Marco Aurelio a Ti racconto una storia
Marco Aurelio nasce a Roma il 26 aprile del 121: adottato molto giovane da Antonino Pio, si dimostra riluttante all’idea di governare un giorno l’Impero, ma si rivela anche un abile politico ed un uomo rispettoso e parsimonioso.
Viene educato dai migliori maestri dell’Impero e diviene esperto sa di diritto, sia soprattutto di filosofia, che sarà il suo vero amore, al punto da comporre un’opera nota come “A se stesso” tuttora studiata. Nel 145 Marco Aurelio sposa la quattordicenne Faustina, figlia di Antonino Pio, con la quale resterà per trentuno anni ed avrà ben quattordici figli, anche se solo alcuni arriveranno all’età adulta, fra cui il futuro Imperatore Commodo. Il matrimonio cementa ancora di più la sua unione con la famiglia imperiale e, di fatto, Marco fa da vice ad Antonino Pio assieme a Lucio Vero, coadiuvandolo nelle sue attività.
Antonino Pio muore nel 161, dopo aver ufficialmente passato i suoi poteri a Marco Aurelio. Il Senato intende riconoscere soltanto a lui i poteri imperiali, ma Marco, memore delle volontà di Adriano e di Antonino Pio, pretende che anche il fratellastro Lucio Vero gli sia associato come co-imperatore. I due Imperatori si dimostrano subito molto generosi sia con i soldati, cui raddoppiano la tipica donazione di ascesa al trono, sia con il popolo. Si dimostrano inoltre molto tolleranti, collaborativi con il Senato e convinti assertori della meritocrazia.
A livello giuridico, Marco Aurelio istituisce innanzitutto l’anagrafe
per regolarizzare le nascite a Roma; combatte duramente l’usura; proibisce i processi pubblici in assenza di prove certe, proibisce la tortura per i cittadini liberi e la consente per gli schiavi solo in assenza di altre prove schiaccianti. Inoltre, assieme a Lucio, una sorta di primitiva teoria dell’infermità mentale per scagionare alcuni colpevoli di crimini.

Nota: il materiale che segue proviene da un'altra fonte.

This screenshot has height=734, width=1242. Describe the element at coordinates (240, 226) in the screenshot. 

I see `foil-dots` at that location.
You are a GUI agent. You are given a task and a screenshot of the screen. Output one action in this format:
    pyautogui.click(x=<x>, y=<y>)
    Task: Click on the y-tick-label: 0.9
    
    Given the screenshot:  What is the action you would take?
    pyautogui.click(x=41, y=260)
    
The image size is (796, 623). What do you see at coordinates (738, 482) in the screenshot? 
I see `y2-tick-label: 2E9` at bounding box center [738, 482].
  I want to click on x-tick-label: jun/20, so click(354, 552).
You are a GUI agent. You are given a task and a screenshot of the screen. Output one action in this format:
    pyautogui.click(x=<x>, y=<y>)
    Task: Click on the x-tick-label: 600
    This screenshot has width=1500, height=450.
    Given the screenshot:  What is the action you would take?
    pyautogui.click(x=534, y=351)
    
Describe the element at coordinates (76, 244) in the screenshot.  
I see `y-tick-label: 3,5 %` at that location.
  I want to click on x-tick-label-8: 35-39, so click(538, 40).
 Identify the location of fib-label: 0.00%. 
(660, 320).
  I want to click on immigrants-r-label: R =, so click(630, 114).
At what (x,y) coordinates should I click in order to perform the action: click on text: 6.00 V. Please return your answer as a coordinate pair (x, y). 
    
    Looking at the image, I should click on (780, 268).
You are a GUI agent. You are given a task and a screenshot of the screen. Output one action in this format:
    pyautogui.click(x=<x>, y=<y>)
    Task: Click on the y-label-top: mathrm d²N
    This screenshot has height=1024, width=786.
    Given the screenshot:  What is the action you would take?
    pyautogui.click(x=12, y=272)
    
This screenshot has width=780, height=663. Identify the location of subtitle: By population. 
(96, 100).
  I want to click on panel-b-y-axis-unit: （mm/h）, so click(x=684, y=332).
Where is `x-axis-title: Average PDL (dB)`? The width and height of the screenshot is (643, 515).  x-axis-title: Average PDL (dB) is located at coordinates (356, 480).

Per quanto riguarda la politica estera, Marco Aurelio è un convinto assertore della pace, un po’ come il suo predecessore Antonino Pio Tuttavia, per buona parte del suo principato, si trova costretto a combattere guerre anche estremamente cruente. Nel 162, ad esempio, si rende necessaria una nuova guerra con i Parti, affidata a Lucio Vero ed ai suoi abili generali, fra cui Gaio Avidio Cassio. Il conflitto viene vinto, ma le legioni riportano con sé dall’Oriente un morbo, noto come peste antonina, che imperverserà in tutto l’Impero per un ventennio, mietendo circa cinque milioni di vittime. Nel 169, peraltro, forse proprio a causa della malattia, muore Lucio Vero, lasciando il solo Marco Aurelio a governare l’Impero.
Nel 170, i popoli germanici Quadi e Marcomanni invadono l’Impero
arrivano fino in Veneto, dove devastano Aquileia; l’evento fa una grande impressione a Roma, giacché erano quasi tre secoli che un esercito germanico non penetrava in Italia. Nello stesso momento, i Costoboci invadono la Mesia, odierna Bulgaria, riuscendo ad arrivare fino in Grecia; infine, scoppia una rivolta anche in Egitto. Marco Aurelio trascorre quindi un estenuante quinquennio a recuperare il terreno perduto e poi a contrattaccare; per quanto riguarda l’Egitto, la rivolta viene repressa nel sangue dallo stesso Avidio Cassio, che però nel 175 si ribella di fronte alla falsa notizia della morte di Marco; costui viene ucciso dai suoi stessi soldati, ma Marco si trova costretto a recarsi in Oriente per assicurarsi la tenuta delle provincie ribelli.
Nel 178, l’Imperatore è costretto ancora una volta a tornare sul fronte germanico a causa di una nuova rivolta dei Marcomanni; la guerra sembra volgere al meglio per Roma, che potrebbe assestare al nemico un colpo decisivo, ma l’Imperatore, da sempre di salute cagionevole, si ammala, forse anche lui di peste.
Sentendosi avvicinare la fine, Marco Aurelio chiama innanzitutto il figlio al proprio capezzale, chiedendogli di concludere in modo onorevole il conflitto; poi chiama a sé alcuni amici, conversando allegramente con loro ed incitandoli a non affliggersi della sua morte. Infine, accettando la propria malattia in modo stoico, rifiuta di bere e mangiare, fino a spegnersi nel sonno il 17 marzo del 180. All’età di cinquantanove anni.